Recast only the part of the listing below that opens with the line containing "How do I perform: Open" and closes with the line containing "will click(711, 318)." as a Markdown table with the columns Row and Line. Number each line in order and skip blank lines.
#####
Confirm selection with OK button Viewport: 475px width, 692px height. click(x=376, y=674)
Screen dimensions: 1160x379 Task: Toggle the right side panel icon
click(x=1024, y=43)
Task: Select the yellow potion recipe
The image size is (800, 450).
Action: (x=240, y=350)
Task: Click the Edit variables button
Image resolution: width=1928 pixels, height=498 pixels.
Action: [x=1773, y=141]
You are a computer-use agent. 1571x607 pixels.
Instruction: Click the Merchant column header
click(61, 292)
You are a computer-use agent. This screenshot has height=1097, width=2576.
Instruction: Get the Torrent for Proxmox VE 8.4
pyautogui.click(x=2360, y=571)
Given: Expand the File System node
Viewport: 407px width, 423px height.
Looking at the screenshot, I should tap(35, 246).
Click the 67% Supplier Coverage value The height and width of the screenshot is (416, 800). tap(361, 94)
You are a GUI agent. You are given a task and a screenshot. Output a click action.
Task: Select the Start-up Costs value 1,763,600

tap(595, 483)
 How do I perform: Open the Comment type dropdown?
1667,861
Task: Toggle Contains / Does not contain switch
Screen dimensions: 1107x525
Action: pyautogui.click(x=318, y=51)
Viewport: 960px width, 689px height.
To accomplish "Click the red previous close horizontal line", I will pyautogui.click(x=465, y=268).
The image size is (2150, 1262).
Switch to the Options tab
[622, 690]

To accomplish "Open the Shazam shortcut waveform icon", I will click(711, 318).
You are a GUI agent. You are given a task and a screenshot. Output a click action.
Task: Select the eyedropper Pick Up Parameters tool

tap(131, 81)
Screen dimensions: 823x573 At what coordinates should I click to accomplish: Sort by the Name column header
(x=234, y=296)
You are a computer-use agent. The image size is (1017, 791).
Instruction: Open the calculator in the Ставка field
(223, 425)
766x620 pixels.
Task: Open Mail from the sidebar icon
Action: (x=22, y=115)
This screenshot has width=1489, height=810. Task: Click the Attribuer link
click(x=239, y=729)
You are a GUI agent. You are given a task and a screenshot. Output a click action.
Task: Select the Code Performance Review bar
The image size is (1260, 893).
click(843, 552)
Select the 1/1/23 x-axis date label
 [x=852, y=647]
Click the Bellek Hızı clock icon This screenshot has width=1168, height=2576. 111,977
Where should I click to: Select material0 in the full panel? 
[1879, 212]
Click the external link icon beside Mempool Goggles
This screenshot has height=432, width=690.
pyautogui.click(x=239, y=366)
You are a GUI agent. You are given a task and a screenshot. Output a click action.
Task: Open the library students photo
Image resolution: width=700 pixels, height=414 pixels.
#####
## The result
| Row | Line |
|---|---|
| 1 |  How do I perform: Open the Comment type dropdown? |
| 2 | 1667,861 |
| 3 | Task: Toggle Contains / Does not contain switch |
| 4 | Screen dimensions: 1107x525 |
| 5 | Action: pyautogui.click(x=318, y=51) |
| 6 | Viewport: 960px width, 689px height. |
| 7 | To accomplish "Click the red previous close horizontal line", I will pyautogui.click(x=465, y=268). |
| 8 | The image size is (2150, 1262). |
| 9 | Switch to the Options tab |
| 10 | [622, 690] |
| 11 | To accomplish "Open the Shazam shortcut waveform icon", I will click(711, 318). |